== Quoted passage

Written by | Ray Cornelius 

Tonight is the season finale of WEtv’s newest docu-series “Sisters in Law” and I can honestly say that I can’t wait to see how it all goes down. These five African-American female lawyers were fabulous and unapologetically fierce this premiere season. Each one provided television viewers with a number of “oh no she didn’t” moments as well as some unique and sometimes daunting looks at law and order in Houston, Texas.

I had a chance to binge watch the series last weekend in preparation for my interview this week with breakout star Jolanda Jones and was completely hooked.  Their cases and clients were compelling enough that I kept watching episode after juicy episode. I also enjoyed watching the ladies’ competitive spirit in and out of the courtroom and Jones played a big part in that. Not only does she naturally stand out (have you seen those legs?) but I could really appreciate her activistic nature and “come hell or high water” approach to justice for all of her clients.  Check out my one-on-one interview below with Miss Jolanda Jones:

This is your second time appearing on an unscripted series. What made you decide to do it again?

====
== Excerpted records

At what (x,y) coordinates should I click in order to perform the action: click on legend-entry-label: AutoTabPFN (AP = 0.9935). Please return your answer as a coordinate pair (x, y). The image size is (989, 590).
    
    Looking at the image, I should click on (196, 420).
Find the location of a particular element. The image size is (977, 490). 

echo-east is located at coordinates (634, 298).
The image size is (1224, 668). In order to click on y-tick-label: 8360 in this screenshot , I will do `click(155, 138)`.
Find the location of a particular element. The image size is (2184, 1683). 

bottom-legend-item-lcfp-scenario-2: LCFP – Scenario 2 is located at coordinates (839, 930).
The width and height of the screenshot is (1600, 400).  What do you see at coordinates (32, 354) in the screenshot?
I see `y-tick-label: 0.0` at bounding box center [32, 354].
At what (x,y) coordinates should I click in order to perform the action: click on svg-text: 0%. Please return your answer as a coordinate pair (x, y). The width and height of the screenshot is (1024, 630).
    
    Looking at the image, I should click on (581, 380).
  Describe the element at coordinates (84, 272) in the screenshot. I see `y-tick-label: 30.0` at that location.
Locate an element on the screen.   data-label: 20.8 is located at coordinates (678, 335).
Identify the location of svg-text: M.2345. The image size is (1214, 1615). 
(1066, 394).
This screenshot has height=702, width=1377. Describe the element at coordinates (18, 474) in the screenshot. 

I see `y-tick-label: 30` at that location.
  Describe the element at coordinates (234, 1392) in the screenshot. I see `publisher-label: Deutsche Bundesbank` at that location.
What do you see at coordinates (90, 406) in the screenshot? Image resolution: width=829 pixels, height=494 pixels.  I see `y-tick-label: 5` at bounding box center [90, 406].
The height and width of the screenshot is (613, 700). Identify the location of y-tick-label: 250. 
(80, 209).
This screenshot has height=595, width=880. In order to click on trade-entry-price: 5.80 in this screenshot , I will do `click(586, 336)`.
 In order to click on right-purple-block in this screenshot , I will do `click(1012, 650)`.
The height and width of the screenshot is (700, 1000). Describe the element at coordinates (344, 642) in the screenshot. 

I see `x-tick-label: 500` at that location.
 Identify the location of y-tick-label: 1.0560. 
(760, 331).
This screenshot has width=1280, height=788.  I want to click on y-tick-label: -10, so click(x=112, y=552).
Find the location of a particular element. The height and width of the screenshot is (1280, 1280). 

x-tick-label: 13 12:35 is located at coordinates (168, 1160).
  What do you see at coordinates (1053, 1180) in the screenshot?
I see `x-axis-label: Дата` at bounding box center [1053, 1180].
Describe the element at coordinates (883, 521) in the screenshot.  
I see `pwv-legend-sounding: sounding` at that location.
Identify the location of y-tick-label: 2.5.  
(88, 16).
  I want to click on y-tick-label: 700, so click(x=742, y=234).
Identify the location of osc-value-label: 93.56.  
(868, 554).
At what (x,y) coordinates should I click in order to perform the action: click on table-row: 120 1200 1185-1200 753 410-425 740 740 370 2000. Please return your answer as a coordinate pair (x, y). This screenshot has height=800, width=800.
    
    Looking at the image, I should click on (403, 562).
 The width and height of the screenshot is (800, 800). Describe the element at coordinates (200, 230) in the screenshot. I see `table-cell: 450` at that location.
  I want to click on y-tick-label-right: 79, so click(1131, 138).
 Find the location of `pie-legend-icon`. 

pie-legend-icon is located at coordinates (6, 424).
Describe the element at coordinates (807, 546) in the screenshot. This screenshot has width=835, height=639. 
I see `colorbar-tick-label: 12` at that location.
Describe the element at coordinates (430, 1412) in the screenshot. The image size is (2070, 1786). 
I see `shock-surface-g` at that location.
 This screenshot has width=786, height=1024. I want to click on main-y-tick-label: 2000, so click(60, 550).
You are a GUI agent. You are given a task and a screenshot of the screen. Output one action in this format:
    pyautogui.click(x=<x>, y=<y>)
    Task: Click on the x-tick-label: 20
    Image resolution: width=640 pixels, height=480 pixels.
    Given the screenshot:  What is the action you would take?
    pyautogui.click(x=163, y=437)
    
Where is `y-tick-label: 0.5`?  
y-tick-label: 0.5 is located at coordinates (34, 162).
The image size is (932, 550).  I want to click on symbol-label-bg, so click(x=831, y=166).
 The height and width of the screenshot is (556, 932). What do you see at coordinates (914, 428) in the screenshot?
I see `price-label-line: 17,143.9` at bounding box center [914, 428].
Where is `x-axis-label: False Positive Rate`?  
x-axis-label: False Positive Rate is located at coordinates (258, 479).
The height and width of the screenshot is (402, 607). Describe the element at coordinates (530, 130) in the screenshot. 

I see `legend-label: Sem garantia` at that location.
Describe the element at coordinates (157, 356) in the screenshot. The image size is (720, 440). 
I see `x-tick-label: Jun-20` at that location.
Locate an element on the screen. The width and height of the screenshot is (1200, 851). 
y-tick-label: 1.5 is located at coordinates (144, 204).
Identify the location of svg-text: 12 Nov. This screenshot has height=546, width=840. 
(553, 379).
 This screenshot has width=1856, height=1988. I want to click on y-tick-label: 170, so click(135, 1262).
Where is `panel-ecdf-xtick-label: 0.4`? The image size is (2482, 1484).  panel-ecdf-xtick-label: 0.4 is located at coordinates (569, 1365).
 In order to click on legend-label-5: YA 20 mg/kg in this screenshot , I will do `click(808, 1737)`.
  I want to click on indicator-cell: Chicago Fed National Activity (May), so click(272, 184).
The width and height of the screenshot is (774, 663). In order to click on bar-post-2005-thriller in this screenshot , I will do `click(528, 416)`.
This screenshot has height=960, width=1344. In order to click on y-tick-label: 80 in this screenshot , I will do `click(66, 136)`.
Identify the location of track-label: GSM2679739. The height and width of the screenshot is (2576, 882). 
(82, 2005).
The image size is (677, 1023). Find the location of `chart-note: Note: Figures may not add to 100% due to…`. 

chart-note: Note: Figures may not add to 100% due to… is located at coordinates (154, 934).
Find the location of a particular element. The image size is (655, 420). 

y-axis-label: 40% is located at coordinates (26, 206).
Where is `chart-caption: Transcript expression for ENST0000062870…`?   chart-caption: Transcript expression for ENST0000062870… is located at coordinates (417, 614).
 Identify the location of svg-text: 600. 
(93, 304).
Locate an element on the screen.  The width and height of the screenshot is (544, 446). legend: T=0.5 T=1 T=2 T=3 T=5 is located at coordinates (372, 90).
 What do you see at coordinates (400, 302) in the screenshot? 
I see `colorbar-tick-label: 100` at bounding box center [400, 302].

====

Exercise objective: Continue the article about the WEtv series "Sisters in Law" and its interview with Jolanda Jones, starting after the last question shown.

Answer space:
I thought it was an opportunity for Black women, who all for the most part started without nothing and all worked really hard, to be seen as professional business women.  In a business where we fight for the disenfranchised, we thought it was another option for young people and Black women and I thought that was really important.  Also, we’re not on TV because we have a viral video and we’re not on TV because we’re someone’s baby mama. We’re also not on TV because we married some rich guy or girl for that matter.  We’re on TV because people think that the work that we do with our brains is important enough to be on television.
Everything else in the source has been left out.